**Given passage:**
Posters are cautioned to avoid direct political comment. Statement of facts is OK, but be sure you can support them. There is a lot of exaggeration and misinformation floating around.


----------



## pappabee (Jun 22, 2010)

One of the things that we need to remember is that visits from NOB are down about 20% and much of that is caused by the rabid NOB Press trying to increase their numbers by reporting over and over the drug violence down here. 

Yes there is a lot of violence here and there is a lot of it NOB also. But according to the Guadulope Reporter there were only 31 break-ins in Jalisco in 2010. Even if there were an additional 31 that were not reported that makes only 62 in the entire year. Many NOB cities have that many in a month. 

In my talking to business men and women here in lakeside I have found that most of them say that their business is down from last year and that they are hurting. To a one they blame the NOB press and the NOB governments for the reduction in traffic. One told me that it only made good sense to try to keep the people at home so that they would spend their money there where the governments could get their share. (he didn’t put it quite that way but I’ve cleaned it up for this post). 

Is it safer to live here? Is it safer to live anywhere else? In life we are told that we must take the good with the bad. Yes there is bad here (just like everywhere else) but the good far outshines the bad.

We choose to live here because of all the beauty and joy we find here (both in the area and in the people). For those of you who were around for the hippy years there was a question that was asked many times. “where else would you rather live”. We have answered that very loudly. HERE!!!!!!!!!!


----------



## ReefHound (Aug 9, 2010)

Nonsense. First, the NOB press only reports a miniscule fraction of the violence that occurs in Mexico. That's why sites like Borderland Beat have developed a following, because the NOB press isn't interested unless there is something dramatic about an incident, i.e. involves a politician, involves mass casualties, is particularly cruel and heinous, etc. If it is dramatic the NOB press will report it whether it happens in Mexico, Iraq, or even the U.S.

Second, it's mostly Mexicans who have cut back not Americans. Except for tourist destinations, tourists account for a tiny percentage of sales for most businesses. I'm not saying anything specifically about Ajijic or Chapal - maybe I just didn't realize what hot tourist destinations they were - but across Mexico in cities like Monterrey and SLP (not to mention border towns) the streets empty after dark. Night life, clubs, and restaurants close early if open at all. It's primarily Mexicans that are not spending and investing, and you can't blame that on the NOB press.

**Extracted entries:**
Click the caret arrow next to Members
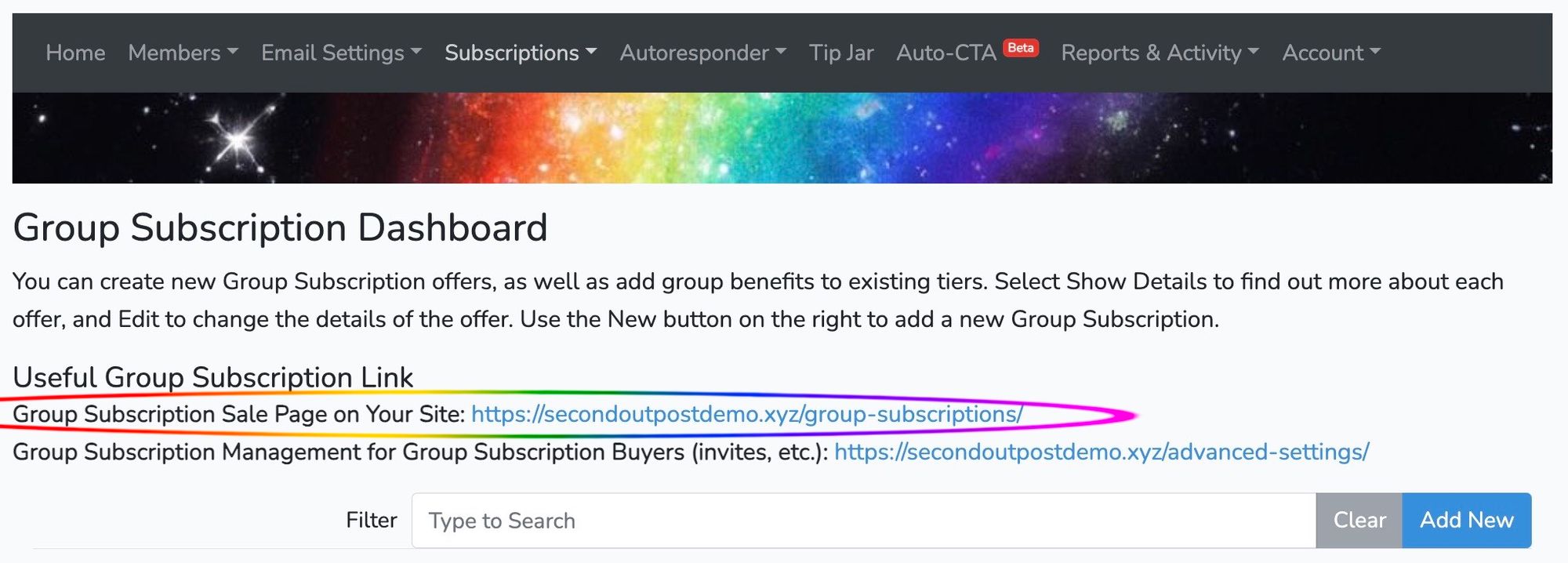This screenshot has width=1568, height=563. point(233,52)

--

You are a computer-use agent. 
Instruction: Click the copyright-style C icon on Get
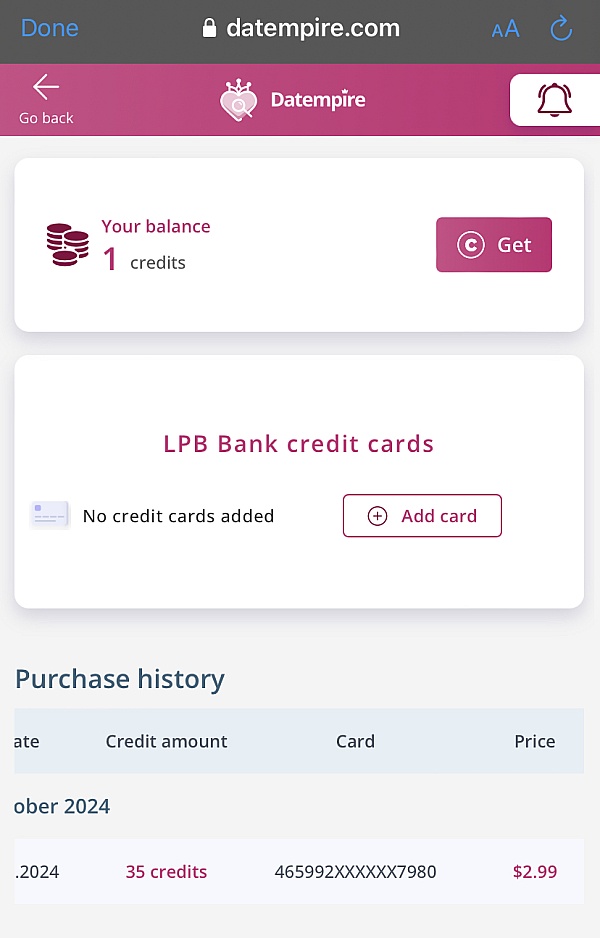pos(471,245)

---

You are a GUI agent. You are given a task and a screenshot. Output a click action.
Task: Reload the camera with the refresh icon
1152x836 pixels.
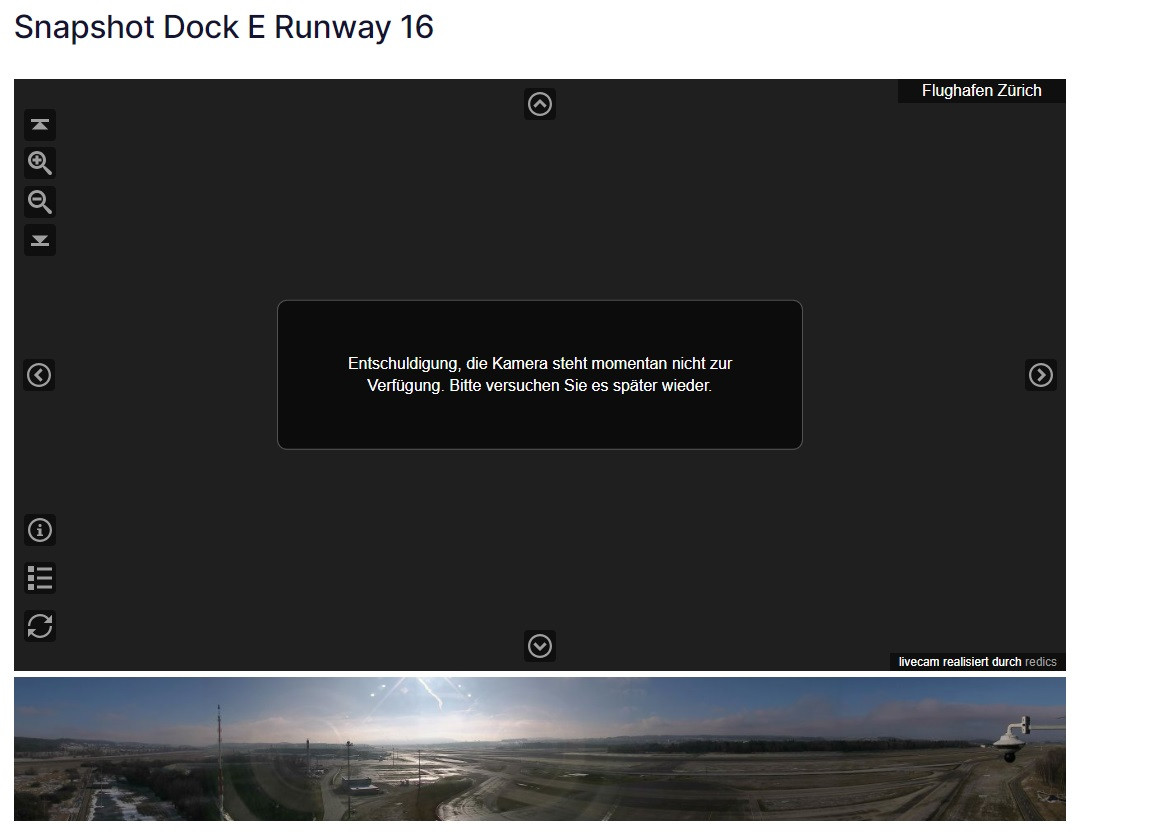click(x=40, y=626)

**Parts of the exercise:**
• a. Rewrite the forum thread on safety in Mexico from "Yes there is a" to "for this post).", replacing "break-ins" with "burglaries".
• b. Carry on the forum thread on safety in Mexico from the point where it stops.
The records are separate from the forum thread on safety in Mexico.

**Results for the exercise:**
• a.
Yes there is a lot of violence here and there is a lot of it NOB also. But according to the Guadulope Reporter there were only 31 burglaries in Jalisco in 2010. Even if there were an additional 31 that were not reported that makes only 62 in the entire year. Many NOB cities have that many in a month. 

In my talking to business men and women here in lakeside I have found that most of them say that their business is down from last year and that they are hurting. To a one they blame the NOB press and the NOB governments for the reduction in traffic. One told me that it only made good sense to try to keep the people at home so that they would spend their money there where the governments could get their share. (he didn’t put it quite that way but I’ve cleaned it up for this post).

• b.
Everyone needs a scape goat, an easy target to blame, so go on blaming the evil NOB media if you must but for most Americans it's a trivial issue, a flip decision to go to Bahamas instead of Mexico, worth a few minutes of chat around the coffee bar to go along with chat about the SuperBowl or World Series. It's the Mexicans on the ground, who get their news word of mouth "en la calle" not the NOB press, who are most in fear and most withdrawn.


----------



## conorkilleen (Apr 28, 2010)

Its my personal belief that the only time Americans should be nervous about living/working/vacationing in Mexico is if the US send in troops to combat the violence. I doubt that will ever happen. The Mexican people are a hardy bunch and I doubt that this violence will last for ever. I was in the Monterrey's Mexican History Museum a few weeks ago on a visit and took a guided tour....believe me, whats happening now will also be in that museum soon enough....it will be history just like the rest.

I am moving to MTY next month with my fiance (Mexican) and our 2 children. Its a calculated risk, but its all for the good.

Like I have said before, keep your nose clean, don't hangout with or close to the wrong crowd, don't buy/sell drugs, don't act like a privileged American jerk, keep your head down and eyes up....and for God sakes, respect the people. You are not under the "Blanket of Freedom" that Uncle Sam provides anymore.


----------



## sputnik (Jan 10, 2011)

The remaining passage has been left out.